Wait. How do I correct 1 and 2?
I did correct #1. It's (-1.5,0) but, I still don't know the length. Can you help?
#2. How do I put it in correct form?
To find the distance between points A and B, you can use the distance formula:
(a) The distance formula is given by:
d = √((x2 - x1)^2 + (y2 - y1)^2)
Here, (x1, y1) represents the coordinates of point A, and (x2, y2) represents the coordinates of point B. Plug in the values for the coordinates in the formula and calculate the result using a calculator or by hand. Round the answer to the nearest tenth.
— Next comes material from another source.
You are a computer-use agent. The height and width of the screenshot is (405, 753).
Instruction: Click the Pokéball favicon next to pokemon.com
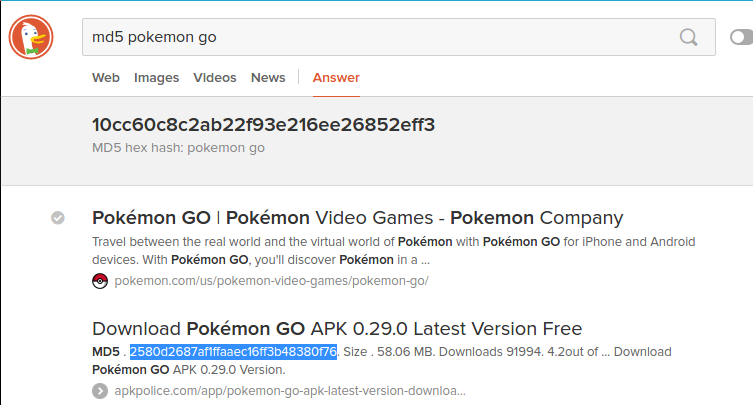coord(99,280)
For example, for the first graph, A(-9, -6) and B(6, 6):
d = √((6 - (-9))^2 + (6 - (-6))^2)
= √(15^2 + 12^2)
= √(225 + 144)
= √369
≈ 19.2 (rounded to the nearest tenth)
Therefore, the distance AB to the nearest tenth is 19.2.
(b) To find the coordinates of the midpoint of AB, you can use the midpoint formula:
Midpoint = ( ((x1 + x2)/2), ((y1 + y2)/2) )
Again, plug in the values of the coordinates in the formula and calculate the result. The result will give you the coordinates of the midpoint.
For the first graph, A(-9, -6) and B(6, 6):
Midpoint = ( ((-9 + 6)/2), ((-6 + 6)/2) )
= ( (-3/2), (0/2) )
= (-1.5, 0)
Therefore, the coordinates of the midpoint of AB are (1.5, -6).